One response to this question that I really like is to “learn not only the language but lifestyle practices…words don't matter when actions are a barrier.”

What are/were some of your ministry objectives?

Some of the recurring ministry objectives among responses received were: establish native people group-led churches, build local friendships with both non-Christians and Christians alike, disciple believers, evangelize, participate in small Bible studies, educational classes, sports ministries, Sunday worship groups within local communities, and to also help assist other team members with their practical needs like babysitting. Therefore, the ability to operate various types of ministries in a foreign context requires knowledge of cultural norms, gender roles, religious beliefs of locals, and much more to determine what type of ministries will best succeed.

I found one response particularly poignant: “Help them where they have need and desire.”

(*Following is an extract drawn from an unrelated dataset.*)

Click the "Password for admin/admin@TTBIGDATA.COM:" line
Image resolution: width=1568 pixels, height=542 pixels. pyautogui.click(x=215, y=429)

Surveying over two dozen missionaries on the role that language learning plays in missions confirmed what I learned first-hand during my internship: cultural adaptation is no small task! Learning a language is a long and tedious yet essential step to the cultural learning process that is necessary to adjust culturally and minister effectively. Studying Spanish for five months and spending two of those months in Peru has taught me that learning a language is more than memorizing vocabulary and practicing grammar, it involves knowing the context and culture of the people around me. In order to further these language learning skills, as of this upcoming school year I will continue studying Spanish at my university.

Due to the limited amount of questions that I was able to ask in the amount of time I was able to do so, this survey did not dig deeper into many of the concepts of language learning. Looking back, I wish I would have included a question in the survey about the reasons a specific time commitment was chosen by the missionaries and what resources were available to the missionaries to help them learn these foreign languages.

Overall, I learned that to be a student of culture means to be willing to invest vast amounts of time in a people by studying their language, their culture, and their worldview. To be a student of culture is to take a fundamental step toward ministering incarnationally as Jesus did.